Could you print the stretch of lines below from the one with "Task: Tap the last sent blue message bubble" through the one with "The image size is (446, 358).", exactly as they stand and without any pictures?

(Given information):
"""
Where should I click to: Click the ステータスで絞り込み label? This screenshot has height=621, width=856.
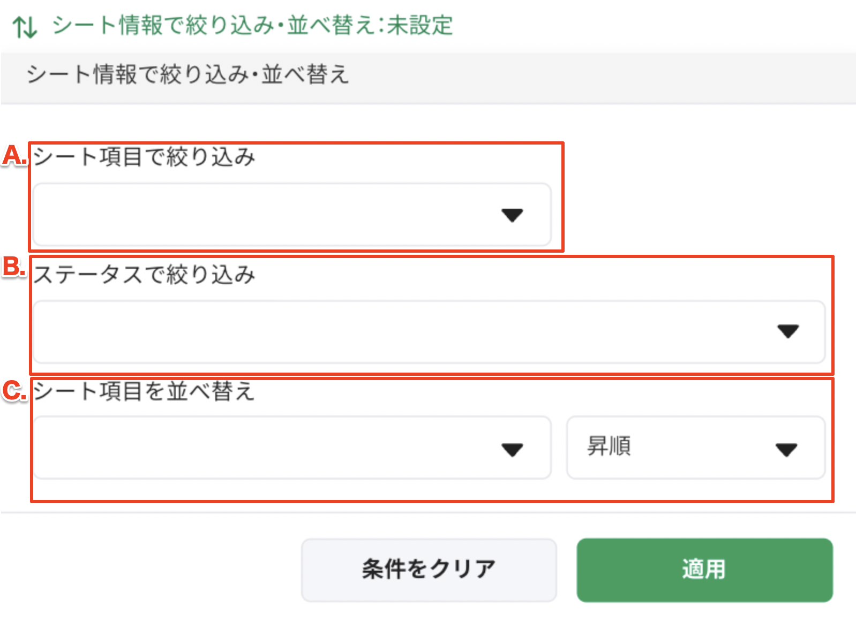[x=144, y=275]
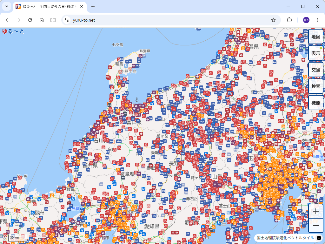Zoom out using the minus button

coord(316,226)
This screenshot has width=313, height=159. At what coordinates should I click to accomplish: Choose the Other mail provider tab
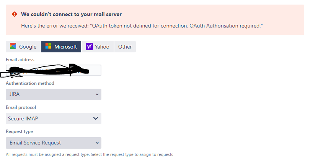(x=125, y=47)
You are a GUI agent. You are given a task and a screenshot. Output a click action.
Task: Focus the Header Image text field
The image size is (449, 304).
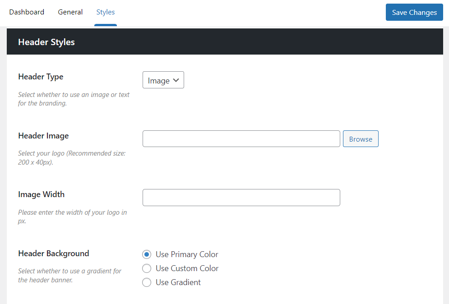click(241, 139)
"""
"""
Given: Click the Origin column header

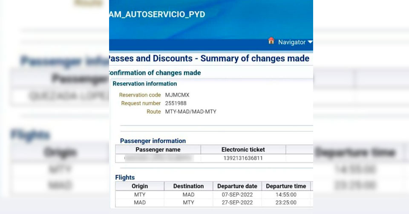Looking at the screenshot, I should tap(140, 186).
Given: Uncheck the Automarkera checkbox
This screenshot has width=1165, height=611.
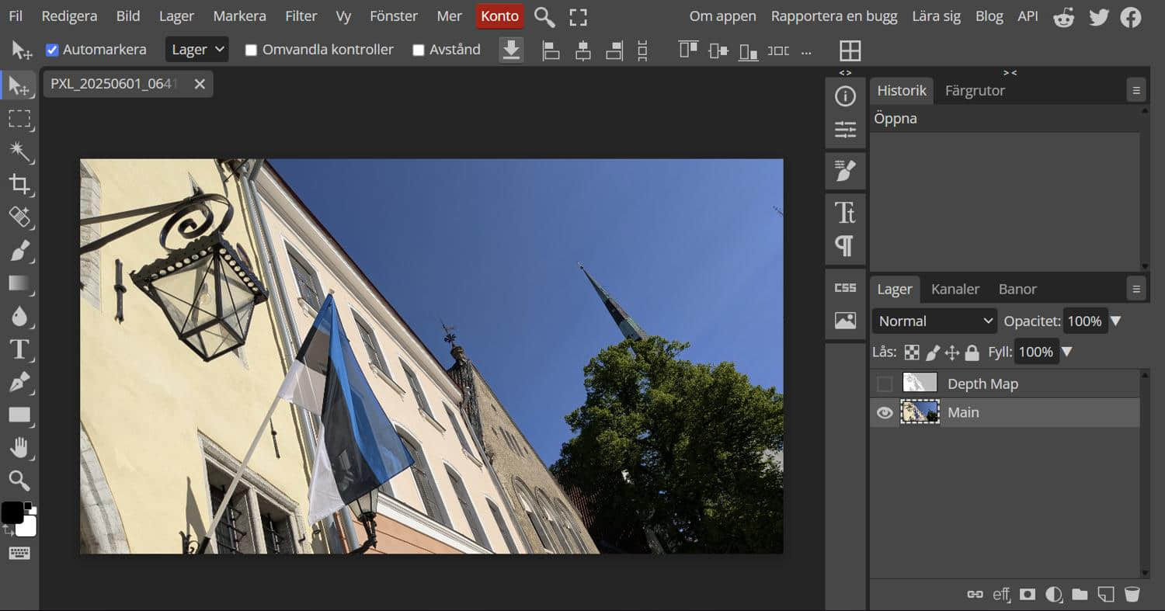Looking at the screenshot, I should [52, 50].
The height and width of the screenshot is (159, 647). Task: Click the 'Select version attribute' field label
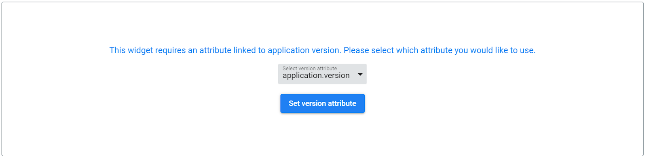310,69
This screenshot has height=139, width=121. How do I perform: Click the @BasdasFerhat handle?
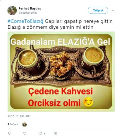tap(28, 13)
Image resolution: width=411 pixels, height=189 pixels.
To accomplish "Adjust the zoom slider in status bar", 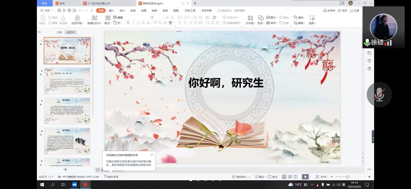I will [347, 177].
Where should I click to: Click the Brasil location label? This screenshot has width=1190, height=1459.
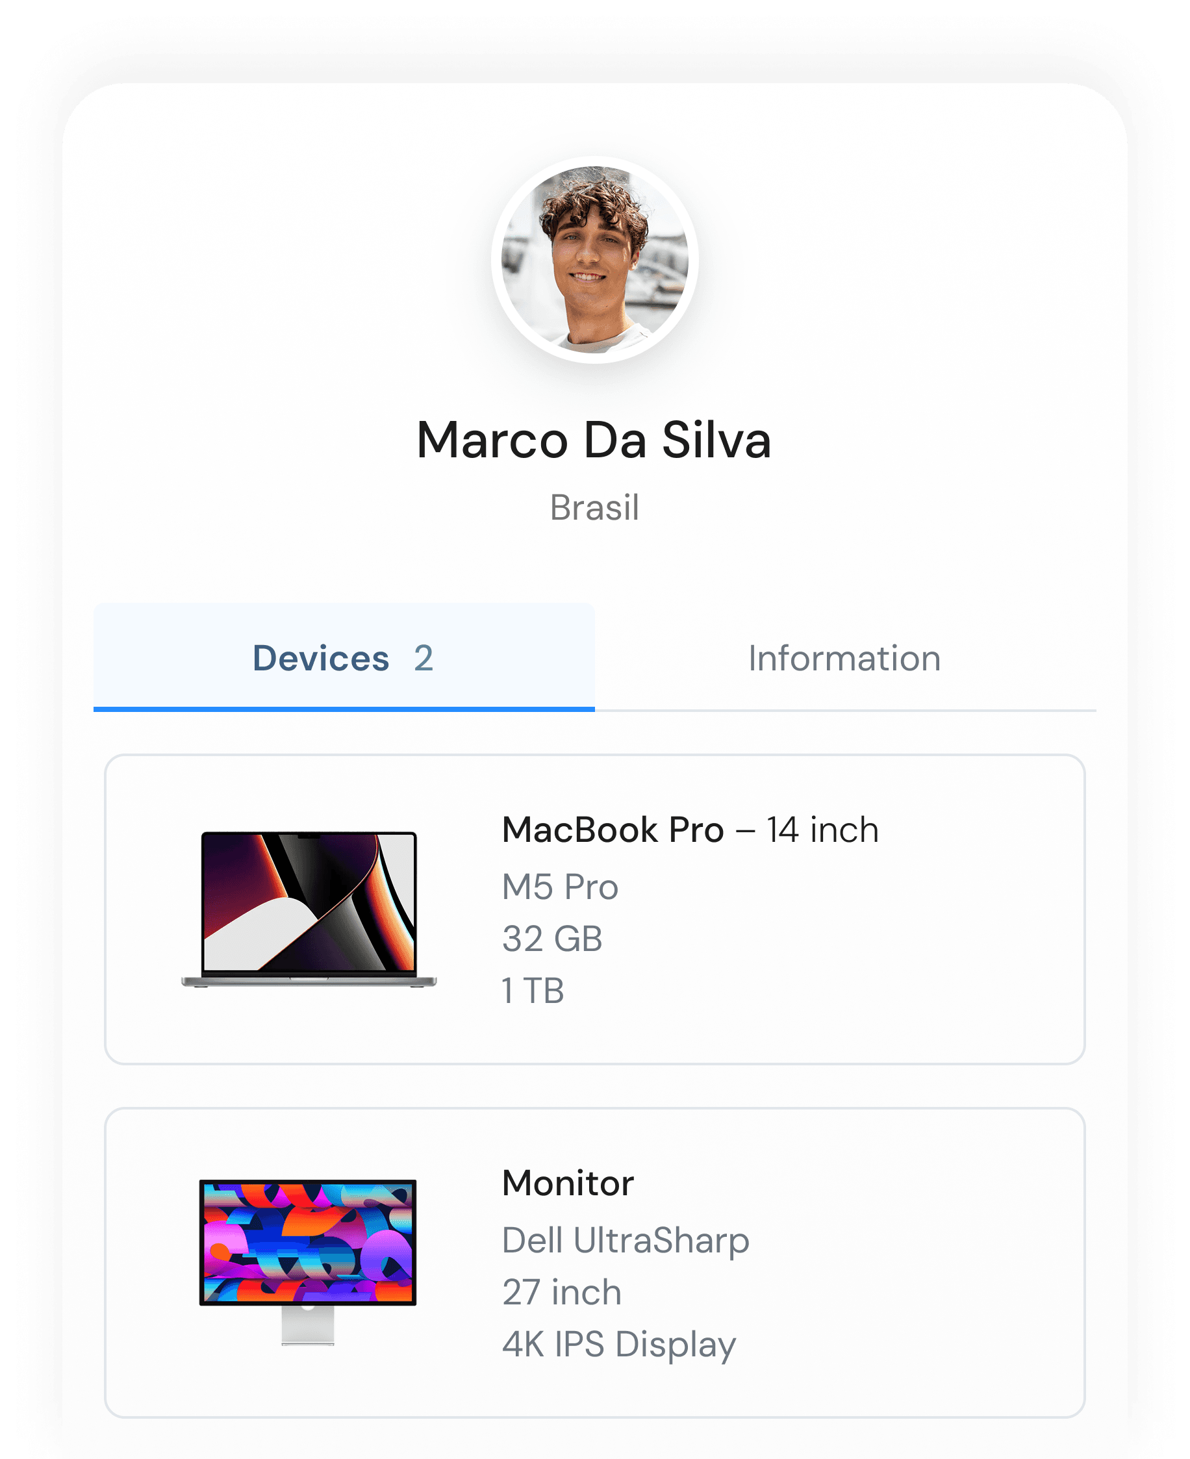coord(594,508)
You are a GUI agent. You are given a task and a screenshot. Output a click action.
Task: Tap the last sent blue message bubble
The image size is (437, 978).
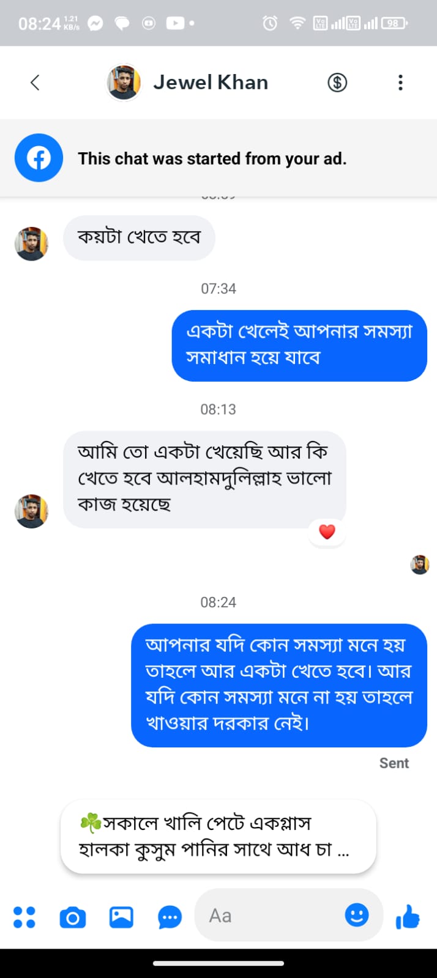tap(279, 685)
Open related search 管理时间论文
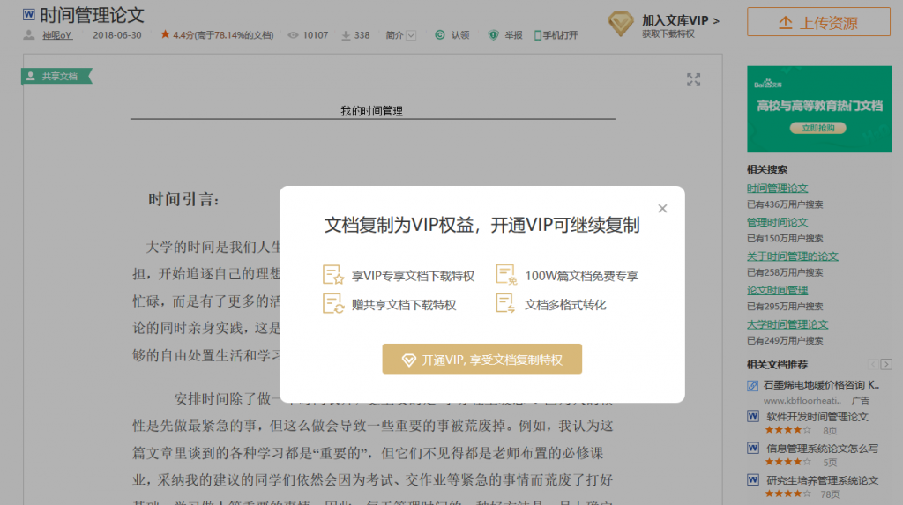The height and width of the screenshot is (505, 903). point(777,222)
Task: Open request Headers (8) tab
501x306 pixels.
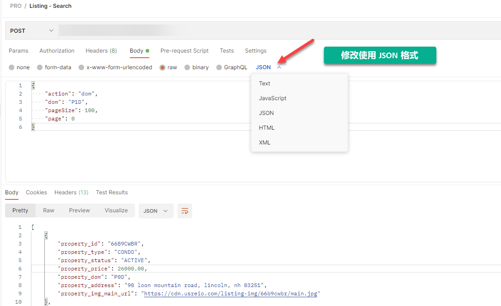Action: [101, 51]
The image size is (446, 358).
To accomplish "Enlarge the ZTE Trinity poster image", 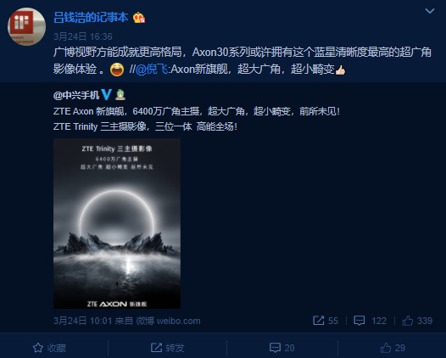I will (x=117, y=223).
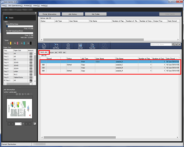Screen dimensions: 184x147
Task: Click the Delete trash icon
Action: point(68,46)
"""
(Solution):
Task: Tap the last sent blue message bubble
The image size is (437, 978).
tap(279, 685)
Open related search 管理时间论文
The height and width of the screenshot is (505, 903). point(777,222)
Task: Open request Headers (8) tab
501x306 pixels.
Action: [101, 51]
The image size is (446, 358).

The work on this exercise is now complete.